Das Berufungsgericht hat bei der Berechnung der Höhe der Unterhaltsansprüche gemäß § 844 Abs. 2 BGB auch nicht bedacht, daß der Ehemann die volle Förderung nach dem Eigenheimzulagengesetz für ein weiteres Objekt nur dann in Anspruch hätte nehmen können, wenn er dieses zu Alleineigentum erworben hätte. Hätten die Eheleute im Falle des Fortlebens des Verunglückten das im Jahre 1997 gekaufte Haus nämlich als Miteigentümer erworben, wären die Leistungen nach § 9 EigZuIG einem jeden von ihnen (nur) gemäß seinem jeweiligen Miteigentumsanteil zugeflossen (BFHE 191, 377, 378 ff.; 192, 415, 416 und 202, 327). Insoweit wäre deshalb gegebenenfalls zu bedenken, daß die Eheleute sowohl die Eigentumswohnung im Jahre 1988 als auch das Hausgrundstück im Jahr 1993 jeweils gemeinsam gekauft haben.

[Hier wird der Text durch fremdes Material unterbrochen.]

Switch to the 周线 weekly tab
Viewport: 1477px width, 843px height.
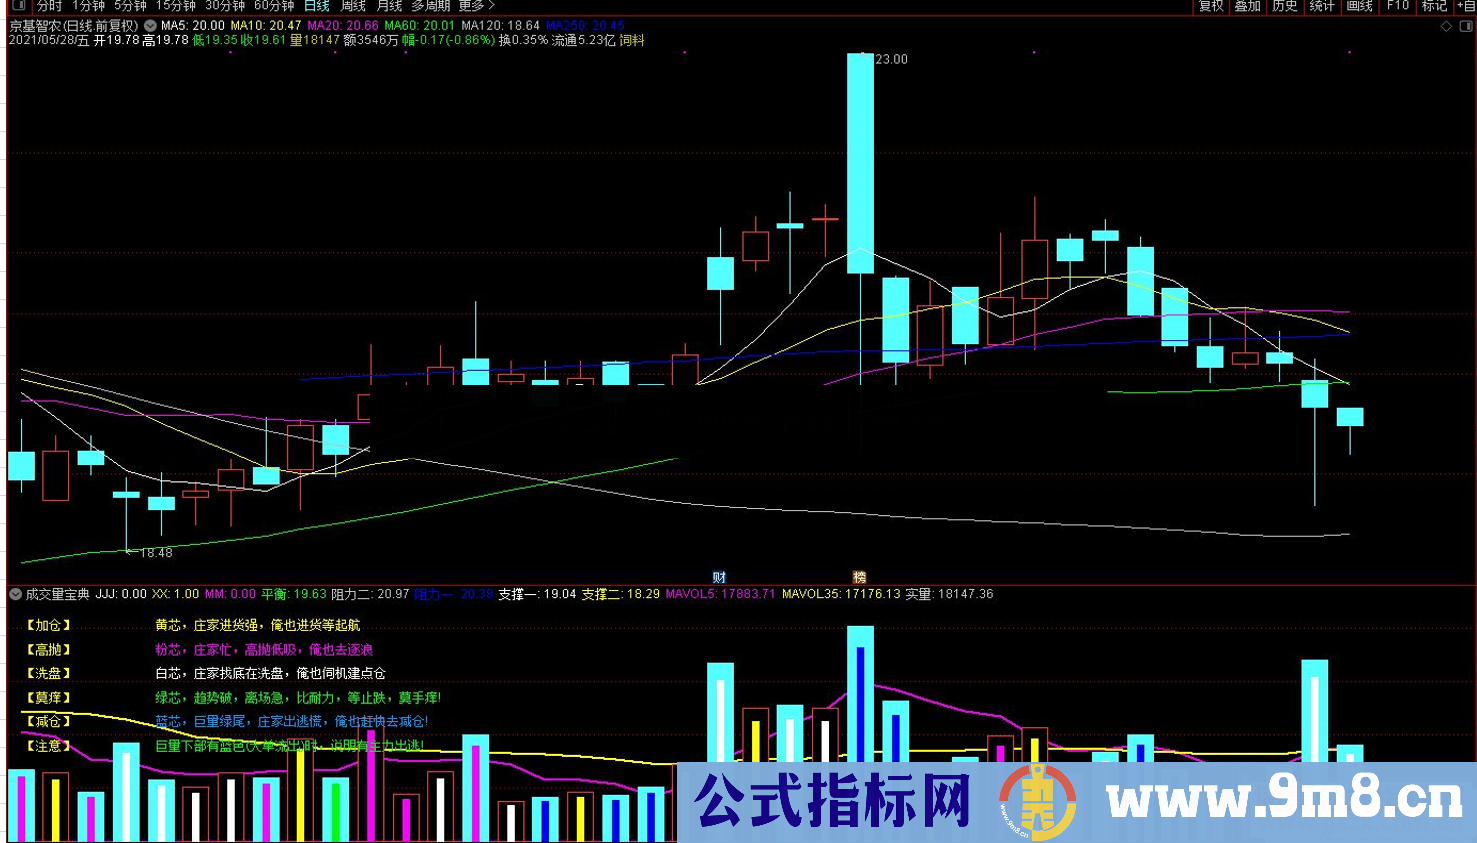[x=352, y=5]
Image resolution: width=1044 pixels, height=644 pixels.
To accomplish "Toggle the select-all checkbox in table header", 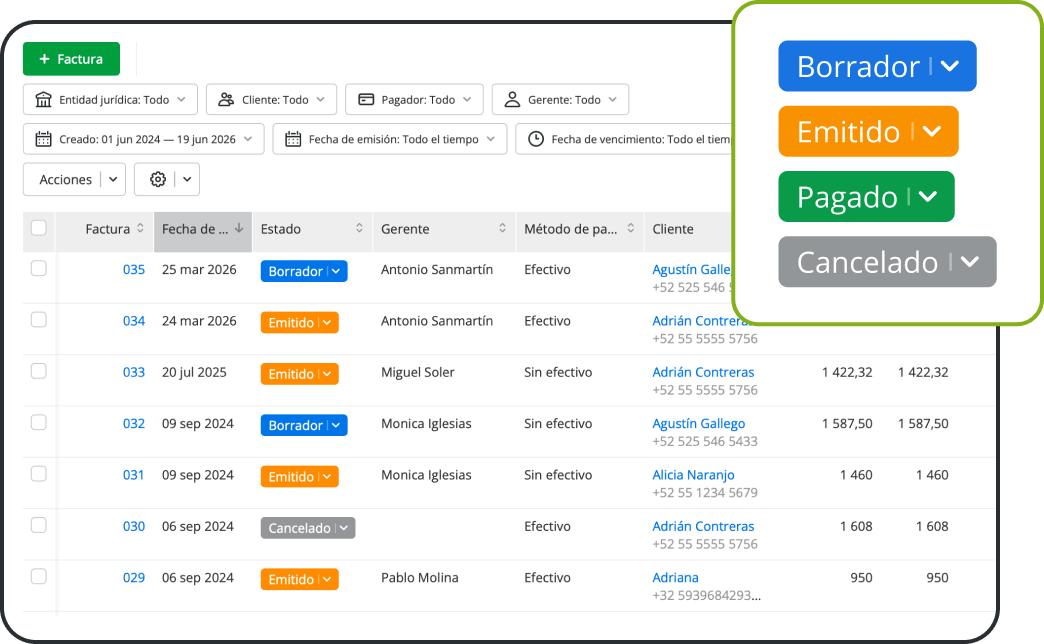I will [39, 228].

Da somit eine weitere Sachaufklärung geboten ist, sieht sich der Senat gehindert, nach § 563 Abs. 3 ZPO selbst in der Sache zu entscheiden. Die Sache war daher zur neuen Verhandlung und Entscheidung, auch über die Kosten des Revisionsverfahrens, an das Berufungsgericht zurückzuverweisen.